* **Task statement**: Give the number of lines in the records below that hold "agent"; nothing else is needed.

*** Begin section ***

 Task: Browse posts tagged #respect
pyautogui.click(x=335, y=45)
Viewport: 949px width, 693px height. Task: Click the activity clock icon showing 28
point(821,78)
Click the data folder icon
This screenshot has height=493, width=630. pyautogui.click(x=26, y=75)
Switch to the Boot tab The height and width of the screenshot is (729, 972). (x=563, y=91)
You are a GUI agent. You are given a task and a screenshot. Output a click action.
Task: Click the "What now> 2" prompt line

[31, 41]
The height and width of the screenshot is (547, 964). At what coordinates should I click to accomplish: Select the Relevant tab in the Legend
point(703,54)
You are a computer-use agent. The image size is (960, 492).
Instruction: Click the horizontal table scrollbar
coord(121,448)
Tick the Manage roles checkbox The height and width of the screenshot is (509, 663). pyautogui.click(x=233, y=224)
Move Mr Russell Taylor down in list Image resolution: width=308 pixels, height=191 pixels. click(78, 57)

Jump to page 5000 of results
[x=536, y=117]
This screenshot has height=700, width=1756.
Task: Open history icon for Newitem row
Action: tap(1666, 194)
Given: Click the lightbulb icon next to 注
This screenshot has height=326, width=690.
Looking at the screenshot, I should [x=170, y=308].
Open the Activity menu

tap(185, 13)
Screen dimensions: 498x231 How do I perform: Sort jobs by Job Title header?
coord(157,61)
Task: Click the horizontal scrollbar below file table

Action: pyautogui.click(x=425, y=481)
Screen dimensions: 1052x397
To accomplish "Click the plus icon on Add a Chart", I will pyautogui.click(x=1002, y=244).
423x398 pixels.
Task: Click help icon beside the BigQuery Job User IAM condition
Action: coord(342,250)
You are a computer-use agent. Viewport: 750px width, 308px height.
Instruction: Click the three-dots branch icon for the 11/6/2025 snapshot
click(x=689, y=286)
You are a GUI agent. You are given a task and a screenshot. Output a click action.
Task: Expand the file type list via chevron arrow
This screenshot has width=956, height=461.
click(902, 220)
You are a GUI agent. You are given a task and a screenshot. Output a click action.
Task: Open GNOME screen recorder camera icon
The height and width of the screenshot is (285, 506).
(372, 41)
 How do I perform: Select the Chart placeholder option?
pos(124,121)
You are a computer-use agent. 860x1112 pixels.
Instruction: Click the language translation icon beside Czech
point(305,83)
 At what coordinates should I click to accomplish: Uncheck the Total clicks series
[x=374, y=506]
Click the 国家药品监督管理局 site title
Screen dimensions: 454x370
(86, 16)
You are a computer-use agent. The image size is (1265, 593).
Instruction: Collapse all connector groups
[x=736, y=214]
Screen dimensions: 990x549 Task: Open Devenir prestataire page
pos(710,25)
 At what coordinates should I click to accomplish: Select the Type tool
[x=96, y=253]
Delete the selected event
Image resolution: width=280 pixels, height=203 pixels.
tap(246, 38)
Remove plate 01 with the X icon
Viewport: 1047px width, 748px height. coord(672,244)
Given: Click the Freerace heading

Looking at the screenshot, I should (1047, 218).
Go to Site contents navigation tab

*** End section ***

* **Response**: 7